[READING PASSAGE]
I might want to make these two transactions atomic without even bridging assets over.
Could I buy an NFT on Zora with, you know, I don't know, cash that I have on ZKSink, right?
What if I want to, you know, take advantage of arbitrage between AMMs on two different roll-ups?
What if I want to fund a transaction on one roll-up using funds that I have on the other?
They say, I want to take a loan on one roll-up and use it to fund a transaction that I have on another,
and then even repay the loan.
So do some kind of flash loan, for example.
All of these things are not, you know, possible with the status quo,
and shared sequencing is not the same as being in the same execution environment like Ethereum,
but it can get us under certain kinds of economic guarantees very, very close to that.
Yeah, I like the marketplace analogy because it's all about creating value that otherwise couldn't
have been created. So there are certain instances where we want this really low friction
form of interaction, which we call synchronous composability. And that provides
more value than the counterpart, which would be asynchronous composability.
And it turns out that on L1, every roll-up benefits from synchronous composability.
So this is the luxury that we've gotten used to.
And once you don't have shared sequencing, when you have this siloed sequencing,
then suddenly you fall back to this lower form of composability.
And I think what Ben is trying to do is kind of bubble up this value creation.
and when there are opportunities to have synchronous composability,
try and capture this additional value creation
and potentially even give it back to the roll-ups.
So it's a net positive for everyone.
Not only are we creating value,
but this value goes back to the roll-ups
and there's no loss of the perspective of an individual roll-up.
Maybe the Ethereum layer one,
the common settlement layer for all roll-ups,
maybe one way to perceive it is like a minimum viable composability for all roll-ups.
At the very least, roll-ups are composable, albeit slowly, I'll be it extremely asynchronously
through the layer one.
And that is our threshold.
That's our floor.
That's our foundation of level of composability.
And with additional levels of innovation, shared sequencing being one of them,
maybe an intense is also relevant here, we can actually kind of raise the floor of what
composability looks like.

[THE EXERCISE]
Return the section of the shared sequencing transcript between "What if I want to, you" and "repay the loan.", inclusive, copied word for word.

[SUPPLIED MATERIAL]
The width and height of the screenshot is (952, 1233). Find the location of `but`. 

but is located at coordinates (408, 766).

---

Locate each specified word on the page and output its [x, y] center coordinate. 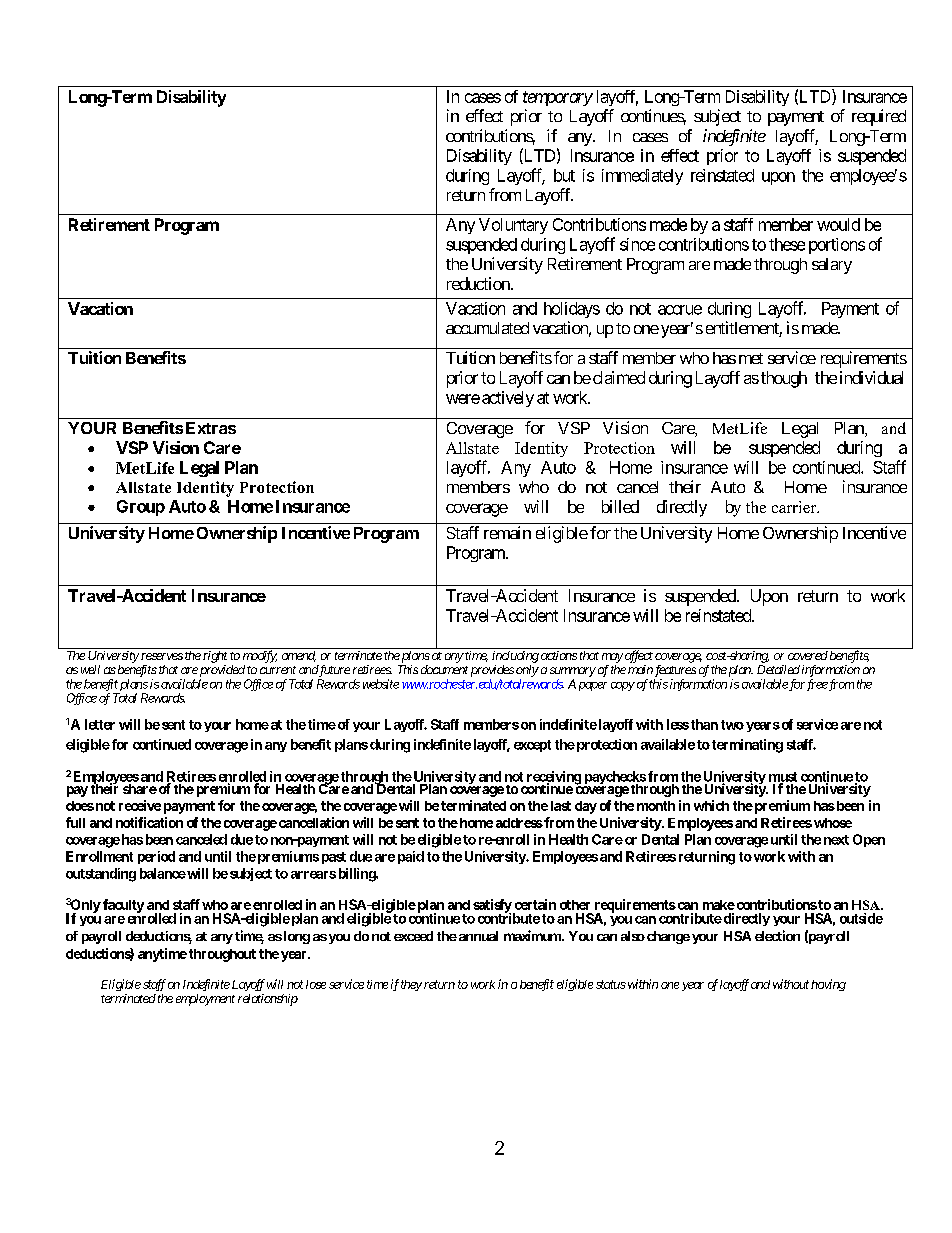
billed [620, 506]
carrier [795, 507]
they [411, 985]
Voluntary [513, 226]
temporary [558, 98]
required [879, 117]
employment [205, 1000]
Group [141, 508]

[EXERCISE OUTPUT]
What if I want to, you know, take advantage of arbitrage between AMMs on two different roll-ups?
What if I want to fund a transaction on one roll-up using funds that I have on the other?
They say, I want to take a loan on one roll-up and use it to fund a transaction that I have on another,
and then even repay the loan.